Tubuh Bapaknya lumpuh separuh. Entah akibat dari
jatuh itu atau efek penyakit lainnya. Yang jelas, beban keluarga kemudian
pindah ke pundak ibunya. Dan dengan adanya 2 adik Rizky yang lain, beban Ibunya
makin bertambah. Sampai akhirnya mereka harus terusir dari rumah kontrakannya.
Dan harus tinggal di tempat mereka sekarang.......
Rizky memandang rumah reyotnya dengan hati berat.
Rumah reyot yang berada persis di sebelah kandang
sapi dan kambing yang menjadi tugas Rizky dan adik-adiknya. Rumah milik seorang
kenalan Bapak, pemilik dari kebun kelapa dan semua sapi dan kambing yang di
pelihara oleh Rizky dan adik-adiknya. Mereka mendapat sedikit upah dan juga
bebas menempati rumah itu sebagai imbalannya. Rumah yang kadang mengeluarkan
suara aneh saking reyotnya di malam hari karena terpaan angin. Beberapa bagian
rumah tersebut bahkan suka bocor kala musim hujan.
Kurang dari setahun! Batin Rizky. Hanya kurang dari
beberapa bulan dia akan lulus SMA. Dan dia akan keluar dari rumah itu.
Merantau. Mencari rejeki di kota untuk meringankan beban keluarganya.
Mengentaskan mereka dari kondisi mereka saat ini.
“Sudah pulang Mas?” sapa Agus, adiknya yang duduk di
kelas 2 SMP. Dia muncul dari arah kandang kambing sambil membawa sebilah sabit
dan juga angkringan. Sepertinya dia sudah siap keluar untuk mencari rumput
sebagai pakan kambing, bagian dari tugasnya.
Rizky tersenyum, “Iya Gus. Sudah makan?” tanyanya.
“Sudah Mas. Si Dewi bikin kuah kelor tuh. Ma sambal
terasi pedas,” jawabnya dan membalas senyum Rizky.
“Sepertinya enak. Bapak sudah di suapi?” tanya Rizky
balik yang di jawab dengan anggukan oleh Agus, “Ibu?”
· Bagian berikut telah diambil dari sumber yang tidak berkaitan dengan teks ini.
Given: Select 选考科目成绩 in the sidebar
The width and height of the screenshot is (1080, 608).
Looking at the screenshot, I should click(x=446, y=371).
“Belum pulang dari rumah Ibu Muryati,” jawab Agus
singkat. Ibu mereka memang bekerja sebagai pembantu rumah tangga di tempat Bu
Muryati. Istri dari pemilik lahan dan hewan peliharaan mereka.
“Ya sudah, kamu jalan dulu pergi cari rumput. Bentar
lagi Mas nyusul abis makan siang,” kata Rizky yang kembali di jawab
dengan
anggukan oleh Agus.
Rizky memandang kepergian adiknya itu dengan tatapan
sayu. Dia tahu kalau dia harus bersyukur kepada Allah karena memberi 2 orang
adik yang tidak hanya mampu mengerti keadaan keluarga mereka. Tapi juga mau
bahu membahu meringankan beban keluarga.
Agus dan Dewi yang seharusnya masih senang-senangnya
bermain, dengan rela ikut menyumbangkan tenaga. Agus mau untuk membantu Rizky
memelihara sapi dan kambing. Mencarikan rumput, memandikan dan yang lainnya.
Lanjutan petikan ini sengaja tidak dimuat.